[Records excerpted from a collection]
+ + + +

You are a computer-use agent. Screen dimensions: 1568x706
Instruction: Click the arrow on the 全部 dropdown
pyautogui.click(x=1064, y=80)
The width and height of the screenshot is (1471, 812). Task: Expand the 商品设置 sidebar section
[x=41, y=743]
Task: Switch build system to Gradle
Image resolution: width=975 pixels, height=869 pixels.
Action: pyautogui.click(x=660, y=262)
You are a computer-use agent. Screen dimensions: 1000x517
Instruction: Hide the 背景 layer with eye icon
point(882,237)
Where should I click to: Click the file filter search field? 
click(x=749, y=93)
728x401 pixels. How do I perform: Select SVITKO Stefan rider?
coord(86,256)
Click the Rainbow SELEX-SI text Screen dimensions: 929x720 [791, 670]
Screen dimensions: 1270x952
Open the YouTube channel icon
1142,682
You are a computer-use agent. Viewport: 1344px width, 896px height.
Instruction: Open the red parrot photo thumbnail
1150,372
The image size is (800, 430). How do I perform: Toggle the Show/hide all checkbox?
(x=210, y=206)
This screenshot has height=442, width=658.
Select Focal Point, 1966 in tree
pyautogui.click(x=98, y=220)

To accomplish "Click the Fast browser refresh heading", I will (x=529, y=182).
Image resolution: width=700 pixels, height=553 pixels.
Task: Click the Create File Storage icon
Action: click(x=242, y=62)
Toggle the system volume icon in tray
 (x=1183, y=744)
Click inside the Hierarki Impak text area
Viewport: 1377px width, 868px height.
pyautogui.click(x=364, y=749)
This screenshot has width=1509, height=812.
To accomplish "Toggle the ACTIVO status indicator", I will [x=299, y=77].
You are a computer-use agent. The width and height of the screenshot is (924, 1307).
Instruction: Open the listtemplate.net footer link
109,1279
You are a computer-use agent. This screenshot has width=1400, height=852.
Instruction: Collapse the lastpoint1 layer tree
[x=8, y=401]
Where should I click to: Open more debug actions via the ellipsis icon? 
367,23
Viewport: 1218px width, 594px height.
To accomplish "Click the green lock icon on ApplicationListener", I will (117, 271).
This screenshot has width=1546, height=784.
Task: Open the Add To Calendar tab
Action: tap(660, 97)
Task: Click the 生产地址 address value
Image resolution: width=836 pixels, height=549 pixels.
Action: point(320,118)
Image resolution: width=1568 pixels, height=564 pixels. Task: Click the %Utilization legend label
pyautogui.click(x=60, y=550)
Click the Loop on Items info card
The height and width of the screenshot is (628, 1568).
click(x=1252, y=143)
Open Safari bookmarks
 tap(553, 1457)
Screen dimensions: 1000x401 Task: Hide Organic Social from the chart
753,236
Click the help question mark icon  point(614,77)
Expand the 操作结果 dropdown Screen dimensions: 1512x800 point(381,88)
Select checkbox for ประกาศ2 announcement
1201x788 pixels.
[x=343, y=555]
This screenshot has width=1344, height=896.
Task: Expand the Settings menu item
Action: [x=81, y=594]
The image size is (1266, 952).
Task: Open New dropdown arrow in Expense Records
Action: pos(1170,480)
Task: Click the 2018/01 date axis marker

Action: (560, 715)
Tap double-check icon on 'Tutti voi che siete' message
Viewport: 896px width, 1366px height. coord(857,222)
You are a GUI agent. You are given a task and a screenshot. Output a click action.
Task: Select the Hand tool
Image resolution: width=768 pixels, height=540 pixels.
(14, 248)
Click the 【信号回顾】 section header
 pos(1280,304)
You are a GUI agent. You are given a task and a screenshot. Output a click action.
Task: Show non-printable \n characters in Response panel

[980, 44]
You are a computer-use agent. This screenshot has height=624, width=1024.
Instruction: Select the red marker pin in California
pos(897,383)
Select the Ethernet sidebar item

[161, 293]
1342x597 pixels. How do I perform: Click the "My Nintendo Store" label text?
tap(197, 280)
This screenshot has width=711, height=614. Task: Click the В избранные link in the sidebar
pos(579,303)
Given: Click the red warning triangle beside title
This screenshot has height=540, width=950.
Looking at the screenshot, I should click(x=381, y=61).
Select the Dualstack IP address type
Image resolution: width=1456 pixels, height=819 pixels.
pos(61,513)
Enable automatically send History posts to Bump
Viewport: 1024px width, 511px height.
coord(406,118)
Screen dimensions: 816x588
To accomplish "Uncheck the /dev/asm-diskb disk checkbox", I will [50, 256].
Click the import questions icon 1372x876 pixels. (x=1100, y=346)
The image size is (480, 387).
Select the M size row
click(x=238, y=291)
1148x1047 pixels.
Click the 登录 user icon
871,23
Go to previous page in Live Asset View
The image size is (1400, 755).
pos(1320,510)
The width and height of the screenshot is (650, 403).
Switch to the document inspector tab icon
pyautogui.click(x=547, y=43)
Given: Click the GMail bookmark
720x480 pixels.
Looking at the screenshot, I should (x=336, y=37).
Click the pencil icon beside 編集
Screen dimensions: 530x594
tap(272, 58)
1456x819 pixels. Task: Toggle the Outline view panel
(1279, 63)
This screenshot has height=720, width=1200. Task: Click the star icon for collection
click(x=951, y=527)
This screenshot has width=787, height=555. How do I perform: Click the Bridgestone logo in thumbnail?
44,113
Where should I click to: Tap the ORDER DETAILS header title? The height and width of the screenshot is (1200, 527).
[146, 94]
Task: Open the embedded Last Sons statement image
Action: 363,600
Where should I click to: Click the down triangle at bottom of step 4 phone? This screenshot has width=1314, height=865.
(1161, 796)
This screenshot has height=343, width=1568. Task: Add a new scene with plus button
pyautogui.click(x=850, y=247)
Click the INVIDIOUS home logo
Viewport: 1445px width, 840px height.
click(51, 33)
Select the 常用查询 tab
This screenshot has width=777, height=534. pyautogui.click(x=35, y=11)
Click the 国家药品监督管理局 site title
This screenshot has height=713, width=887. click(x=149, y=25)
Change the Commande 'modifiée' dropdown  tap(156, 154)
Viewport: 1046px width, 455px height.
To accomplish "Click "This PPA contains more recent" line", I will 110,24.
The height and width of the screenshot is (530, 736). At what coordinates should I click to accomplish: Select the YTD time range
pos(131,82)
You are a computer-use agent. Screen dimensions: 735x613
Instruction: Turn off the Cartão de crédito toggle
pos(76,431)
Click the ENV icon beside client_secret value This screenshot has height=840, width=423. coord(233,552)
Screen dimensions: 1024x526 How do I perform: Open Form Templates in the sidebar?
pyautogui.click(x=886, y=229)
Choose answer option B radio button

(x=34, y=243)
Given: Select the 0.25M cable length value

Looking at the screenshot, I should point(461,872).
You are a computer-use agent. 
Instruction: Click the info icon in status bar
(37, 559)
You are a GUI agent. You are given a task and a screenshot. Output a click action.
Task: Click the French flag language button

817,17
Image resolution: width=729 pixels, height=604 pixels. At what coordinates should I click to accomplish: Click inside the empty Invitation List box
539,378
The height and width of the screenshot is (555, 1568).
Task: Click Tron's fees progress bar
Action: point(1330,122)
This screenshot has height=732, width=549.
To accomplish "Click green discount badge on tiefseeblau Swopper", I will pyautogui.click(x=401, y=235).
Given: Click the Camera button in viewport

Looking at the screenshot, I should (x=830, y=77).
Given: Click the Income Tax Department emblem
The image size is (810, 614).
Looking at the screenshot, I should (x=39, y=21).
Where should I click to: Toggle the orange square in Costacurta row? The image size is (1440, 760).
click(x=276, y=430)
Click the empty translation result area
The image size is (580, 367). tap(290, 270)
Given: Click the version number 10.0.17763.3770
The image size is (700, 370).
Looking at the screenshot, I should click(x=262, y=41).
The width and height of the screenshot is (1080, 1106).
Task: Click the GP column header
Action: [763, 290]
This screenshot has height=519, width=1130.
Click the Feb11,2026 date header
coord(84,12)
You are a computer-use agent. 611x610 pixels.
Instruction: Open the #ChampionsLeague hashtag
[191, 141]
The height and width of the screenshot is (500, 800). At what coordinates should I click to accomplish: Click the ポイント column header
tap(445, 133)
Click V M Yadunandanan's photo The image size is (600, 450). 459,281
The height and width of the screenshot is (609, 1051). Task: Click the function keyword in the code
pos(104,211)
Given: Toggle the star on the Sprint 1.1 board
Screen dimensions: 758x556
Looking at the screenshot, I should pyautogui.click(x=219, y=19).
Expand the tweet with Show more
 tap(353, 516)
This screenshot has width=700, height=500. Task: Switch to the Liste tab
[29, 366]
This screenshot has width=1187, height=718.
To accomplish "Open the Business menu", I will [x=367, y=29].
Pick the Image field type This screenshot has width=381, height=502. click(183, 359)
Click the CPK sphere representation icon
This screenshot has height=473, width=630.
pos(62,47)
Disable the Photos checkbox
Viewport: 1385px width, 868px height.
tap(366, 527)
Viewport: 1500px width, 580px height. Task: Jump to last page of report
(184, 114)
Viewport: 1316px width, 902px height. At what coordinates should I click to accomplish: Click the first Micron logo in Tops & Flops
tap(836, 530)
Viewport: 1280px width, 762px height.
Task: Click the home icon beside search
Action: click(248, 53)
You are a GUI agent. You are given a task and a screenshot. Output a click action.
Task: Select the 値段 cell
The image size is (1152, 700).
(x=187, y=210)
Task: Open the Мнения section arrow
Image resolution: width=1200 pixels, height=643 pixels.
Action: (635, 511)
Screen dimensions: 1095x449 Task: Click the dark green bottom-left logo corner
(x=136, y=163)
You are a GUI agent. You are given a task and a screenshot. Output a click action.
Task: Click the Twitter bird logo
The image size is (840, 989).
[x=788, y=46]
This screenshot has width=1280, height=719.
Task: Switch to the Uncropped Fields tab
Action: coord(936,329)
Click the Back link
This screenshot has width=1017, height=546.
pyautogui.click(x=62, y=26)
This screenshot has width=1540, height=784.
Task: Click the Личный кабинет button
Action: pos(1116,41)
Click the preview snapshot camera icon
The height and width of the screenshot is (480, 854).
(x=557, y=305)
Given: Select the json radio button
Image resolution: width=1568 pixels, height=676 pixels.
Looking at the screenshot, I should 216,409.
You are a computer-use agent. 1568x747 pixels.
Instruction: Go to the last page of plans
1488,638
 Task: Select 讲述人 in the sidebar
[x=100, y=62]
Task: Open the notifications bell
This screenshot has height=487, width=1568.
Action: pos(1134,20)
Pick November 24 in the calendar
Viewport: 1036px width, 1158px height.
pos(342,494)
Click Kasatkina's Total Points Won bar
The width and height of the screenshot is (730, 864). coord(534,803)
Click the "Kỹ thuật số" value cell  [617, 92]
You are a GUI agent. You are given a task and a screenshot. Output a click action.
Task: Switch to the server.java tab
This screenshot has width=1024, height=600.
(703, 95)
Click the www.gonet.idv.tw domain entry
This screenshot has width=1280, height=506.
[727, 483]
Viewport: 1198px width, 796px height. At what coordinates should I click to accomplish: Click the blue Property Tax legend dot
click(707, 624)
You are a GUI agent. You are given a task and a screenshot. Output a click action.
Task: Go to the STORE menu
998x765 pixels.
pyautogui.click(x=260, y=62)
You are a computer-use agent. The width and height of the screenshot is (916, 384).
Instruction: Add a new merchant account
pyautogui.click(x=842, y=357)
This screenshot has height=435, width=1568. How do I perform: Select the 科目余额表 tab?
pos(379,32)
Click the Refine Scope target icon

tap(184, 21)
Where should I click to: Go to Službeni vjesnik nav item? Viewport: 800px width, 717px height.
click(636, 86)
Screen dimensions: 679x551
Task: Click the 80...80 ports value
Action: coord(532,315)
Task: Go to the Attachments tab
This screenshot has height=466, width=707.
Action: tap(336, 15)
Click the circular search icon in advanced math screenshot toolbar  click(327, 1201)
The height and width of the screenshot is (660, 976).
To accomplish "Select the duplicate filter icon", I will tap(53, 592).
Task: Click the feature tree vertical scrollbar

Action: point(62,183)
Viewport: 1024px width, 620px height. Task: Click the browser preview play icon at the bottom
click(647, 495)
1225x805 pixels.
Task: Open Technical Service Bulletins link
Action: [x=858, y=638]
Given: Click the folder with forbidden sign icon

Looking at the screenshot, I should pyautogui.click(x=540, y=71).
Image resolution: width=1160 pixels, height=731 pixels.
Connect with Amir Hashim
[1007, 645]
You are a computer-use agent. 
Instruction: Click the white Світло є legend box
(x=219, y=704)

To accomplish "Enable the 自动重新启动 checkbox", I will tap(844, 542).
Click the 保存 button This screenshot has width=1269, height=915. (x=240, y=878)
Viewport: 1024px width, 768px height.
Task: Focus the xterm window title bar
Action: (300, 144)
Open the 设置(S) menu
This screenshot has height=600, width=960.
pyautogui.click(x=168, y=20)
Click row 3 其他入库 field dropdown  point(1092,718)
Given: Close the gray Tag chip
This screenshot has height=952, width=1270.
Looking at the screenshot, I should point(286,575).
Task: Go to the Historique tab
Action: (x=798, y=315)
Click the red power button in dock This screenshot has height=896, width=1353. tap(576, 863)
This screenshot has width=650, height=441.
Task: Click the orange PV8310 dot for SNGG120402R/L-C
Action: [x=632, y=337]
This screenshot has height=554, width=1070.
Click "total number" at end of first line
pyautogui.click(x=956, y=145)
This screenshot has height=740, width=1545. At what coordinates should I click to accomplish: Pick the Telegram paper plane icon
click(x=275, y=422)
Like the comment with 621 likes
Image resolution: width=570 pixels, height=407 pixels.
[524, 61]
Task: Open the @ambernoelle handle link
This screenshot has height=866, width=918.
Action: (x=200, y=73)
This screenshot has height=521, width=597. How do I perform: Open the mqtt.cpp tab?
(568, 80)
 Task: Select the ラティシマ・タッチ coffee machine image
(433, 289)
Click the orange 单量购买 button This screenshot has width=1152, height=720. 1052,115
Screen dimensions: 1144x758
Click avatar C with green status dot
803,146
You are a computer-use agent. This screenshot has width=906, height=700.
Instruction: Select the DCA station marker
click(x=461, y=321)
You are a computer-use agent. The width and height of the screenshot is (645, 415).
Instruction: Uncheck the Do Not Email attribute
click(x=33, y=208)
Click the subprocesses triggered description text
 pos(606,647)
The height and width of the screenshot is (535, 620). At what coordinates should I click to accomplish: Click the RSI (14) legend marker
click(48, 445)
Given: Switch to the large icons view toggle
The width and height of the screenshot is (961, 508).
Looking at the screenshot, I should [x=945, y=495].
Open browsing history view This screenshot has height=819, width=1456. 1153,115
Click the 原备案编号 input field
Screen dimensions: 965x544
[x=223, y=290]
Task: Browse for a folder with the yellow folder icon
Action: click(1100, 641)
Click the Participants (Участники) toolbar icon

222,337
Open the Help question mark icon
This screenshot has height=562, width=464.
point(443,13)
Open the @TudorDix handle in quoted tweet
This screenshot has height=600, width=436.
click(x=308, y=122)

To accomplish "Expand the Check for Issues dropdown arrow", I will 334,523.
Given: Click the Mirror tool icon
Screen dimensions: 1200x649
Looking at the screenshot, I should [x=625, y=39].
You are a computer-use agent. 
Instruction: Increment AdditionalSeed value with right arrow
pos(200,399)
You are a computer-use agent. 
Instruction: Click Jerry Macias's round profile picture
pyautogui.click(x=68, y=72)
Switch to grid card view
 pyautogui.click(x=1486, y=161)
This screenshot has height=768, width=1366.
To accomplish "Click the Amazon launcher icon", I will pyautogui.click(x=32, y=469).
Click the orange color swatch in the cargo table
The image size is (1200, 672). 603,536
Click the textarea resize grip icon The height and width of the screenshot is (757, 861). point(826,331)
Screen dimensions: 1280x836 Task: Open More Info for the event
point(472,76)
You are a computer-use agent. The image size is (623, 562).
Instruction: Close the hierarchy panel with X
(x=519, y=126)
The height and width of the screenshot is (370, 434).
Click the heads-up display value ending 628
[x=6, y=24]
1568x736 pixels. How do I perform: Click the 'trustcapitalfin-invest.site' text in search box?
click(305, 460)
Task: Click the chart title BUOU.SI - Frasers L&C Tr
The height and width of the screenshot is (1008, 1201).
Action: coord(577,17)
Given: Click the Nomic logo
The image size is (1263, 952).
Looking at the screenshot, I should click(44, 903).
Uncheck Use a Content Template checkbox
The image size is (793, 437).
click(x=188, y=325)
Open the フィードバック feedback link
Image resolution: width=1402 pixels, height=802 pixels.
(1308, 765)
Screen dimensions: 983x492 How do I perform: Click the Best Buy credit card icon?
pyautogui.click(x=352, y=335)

+ + + +

TASK BRIEF:
Your task for the entries above: copy exactly the span starting with the line with "You are a computer-use agent. Screen dimensions: 735x613" and going on through the line with "Click the ENV", both lines included, and nothing else.

SOLUTION FOR THIS PROBLEM:
You are a computer-use agent. Screen dimensions: 735x613
Instruction: Turn off the Cartão de crédito toggle
pos(76,431)
Click the ENV icon beside client_secret value This screenshot has height=840, width=423. coord(233,552)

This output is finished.